Detecting MRD in cancers: from phenotypic to molecular assays

The key challenge of detecting MRD lies in its ability to remain “hidden” in the body, making it an invisible but potent threat that can re-emerge later. Hence, it is not surprising that these residual cancer cells play a pivotal role behind the majority of cancer recurrences. The accurate identification of MRD has become a cornerstone in precision oncology, with significant implications in prognostics, treatment decisions, and relapse prevention. The most widely used assays for MRD detection are flow cytometry, polymerase chain reaction and next-generation sequencing.

Flow cytometry:

Multiparameter flow cytometry remains one of the most widely used methods to detect MRD, especially in hematologic malignancies. It involves the use of fluorescently-labeled antibodies to identify abnormal cell populations based on their surface markers. Although it is highly specific, this assay has limited sensitivity (10-4 to 10-5 sensitivity) and requires skilled interpretation.

Polymerase chain reaction (PCR):

Since PCR amplifies specific DNA or RNA sequences for detection, it provides a more sensitive approach (10-5 to 10-6 sensitivity) in detecting MRD. Digital droplet PCR (ddPCR), in particular, enhances this precision and sensitivity by partitioning samples into thousands of droplets, each undergoing an individual PCR reaction.
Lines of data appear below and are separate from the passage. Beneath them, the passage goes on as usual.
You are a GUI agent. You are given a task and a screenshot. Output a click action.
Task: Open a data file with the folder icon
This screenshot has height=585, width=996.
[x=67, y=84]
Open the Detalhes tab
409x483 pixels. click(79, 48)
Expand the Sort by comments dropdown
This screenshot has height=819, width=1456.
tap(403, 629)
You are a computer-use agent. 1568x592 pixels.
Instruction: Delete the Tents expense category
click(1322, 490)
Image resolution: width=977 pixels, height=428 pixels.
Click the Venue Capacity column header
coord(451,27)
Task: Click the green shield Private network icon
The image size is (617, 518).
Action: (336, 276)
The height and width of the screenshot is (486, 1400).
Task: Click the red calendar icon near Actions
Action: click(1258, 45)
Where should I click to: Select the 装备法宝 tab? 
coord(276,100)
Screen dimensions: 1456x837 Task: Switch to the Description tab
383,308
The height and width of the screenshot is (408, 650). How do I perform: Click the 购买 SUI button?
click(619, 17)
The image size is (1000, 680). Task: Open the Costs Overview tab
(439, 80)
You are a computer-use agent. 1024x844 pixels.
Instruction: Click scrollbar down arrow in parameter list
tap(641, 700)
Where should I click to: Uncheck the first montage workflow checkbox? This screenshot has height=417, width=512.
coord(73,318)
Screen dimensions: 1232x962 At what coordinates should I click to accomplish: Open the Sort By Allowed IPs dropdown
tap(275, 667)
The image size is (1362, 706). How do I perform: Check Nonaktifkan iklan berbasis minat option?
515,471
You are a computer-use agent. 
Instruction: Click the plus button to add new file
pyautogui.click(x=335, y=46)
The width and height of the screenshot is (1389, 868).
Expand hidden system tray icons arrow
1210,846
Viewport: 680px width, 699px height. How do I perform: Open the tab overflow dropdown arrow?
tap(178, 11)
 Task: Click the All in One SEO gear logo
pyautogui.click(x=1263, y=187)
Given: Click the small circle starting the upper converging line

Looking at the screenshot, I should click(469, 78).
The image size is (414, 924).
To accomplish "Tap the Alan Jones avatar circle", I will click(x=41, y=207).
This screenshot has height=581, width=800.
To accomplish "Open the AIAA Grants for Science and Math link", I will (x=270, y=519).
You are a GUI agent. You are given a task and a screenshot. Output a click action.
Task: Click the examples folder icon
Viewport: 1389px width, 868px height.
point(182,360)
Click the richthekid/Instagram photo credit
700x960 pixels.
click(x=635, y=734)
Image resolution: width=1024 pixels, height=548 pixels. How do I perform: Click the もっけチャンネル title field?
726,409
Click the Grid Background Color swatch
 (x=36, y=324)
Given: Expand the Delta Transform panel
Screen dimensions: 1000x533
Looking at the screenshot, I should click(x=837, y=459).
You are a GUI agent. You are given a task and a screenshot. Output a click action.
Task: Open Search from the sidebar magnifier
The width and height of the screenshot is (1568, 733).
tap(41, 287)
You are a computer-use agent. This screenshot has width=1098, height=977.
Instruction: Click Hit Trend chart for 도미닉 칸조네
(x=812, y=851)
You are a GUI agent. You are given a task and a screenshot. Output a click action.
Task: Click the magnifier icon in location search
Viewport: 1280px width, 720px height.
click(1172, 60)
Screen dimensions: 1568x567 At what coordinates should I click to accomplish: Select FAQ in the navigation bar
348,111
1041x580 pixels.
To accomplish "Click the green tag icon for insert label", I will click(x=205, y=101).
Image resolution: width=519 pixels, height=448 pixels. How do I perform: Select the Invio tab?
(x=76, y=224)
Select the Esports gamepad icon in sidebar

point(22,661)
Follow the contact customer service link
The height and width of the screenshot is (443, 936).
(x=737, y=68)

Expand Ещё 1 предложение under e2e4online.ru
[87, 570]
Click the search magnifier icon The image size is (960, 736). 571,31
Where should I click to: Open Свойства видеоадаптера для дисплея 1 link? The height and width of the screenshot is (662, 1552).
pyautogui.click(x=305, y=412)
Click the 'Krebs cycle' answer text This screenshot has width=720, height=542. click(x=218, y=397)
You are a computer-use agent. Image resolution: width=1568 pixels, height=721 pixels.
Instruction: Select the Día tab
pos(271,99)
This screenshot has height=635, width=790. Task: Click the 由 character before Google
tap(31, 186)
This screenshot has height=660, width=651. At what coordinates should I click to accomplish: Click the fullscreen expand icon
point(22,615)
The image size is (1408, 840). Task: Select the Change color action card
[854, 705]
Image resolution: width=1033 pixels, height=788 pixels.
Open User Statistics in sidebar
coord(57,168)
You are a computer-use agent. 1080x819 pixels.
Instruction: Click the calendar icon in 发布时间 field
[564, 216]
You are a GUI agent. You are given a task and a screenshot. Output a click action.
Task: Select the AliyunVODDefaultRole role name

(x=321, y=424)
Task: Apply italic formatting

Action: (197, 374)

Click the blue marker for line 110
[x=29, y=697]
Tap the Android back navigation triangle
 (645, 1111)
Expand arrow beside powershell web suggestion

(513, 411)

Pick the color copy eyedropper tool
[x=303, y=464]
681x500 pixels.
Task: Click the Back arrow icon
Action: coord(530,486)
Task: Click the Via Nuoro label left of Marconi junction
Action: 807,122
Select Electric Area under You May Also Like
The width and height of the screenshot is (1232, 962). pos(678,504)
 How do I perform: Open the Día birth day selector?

Hence, ddPCR has been shown to be highly accurate for tracking MRD in a variety of cancers. However, the drawbacks of this approach include the need for known targets and a limited multiplexing capability.

Next-generation sequencing (NGS):

NGS has revolutionized MRD detection, by enabling ultra-deep sequencing of tumor-specific alterations for increased specificity and sensitivity (up to 10-6 sensitivity). Unlike flow cytometry and PCR, NGS offers unbiased detection of a broad range of mutations, has high multiplexing capability and does not require prior knowledge of targets, providing a more comprehensive approach. Despite having many advantages, its widespread adoption is limited by higher cost, longer turnaround time and the need for more sophisticated infrastructure compared to flow cytometry and PCR assays.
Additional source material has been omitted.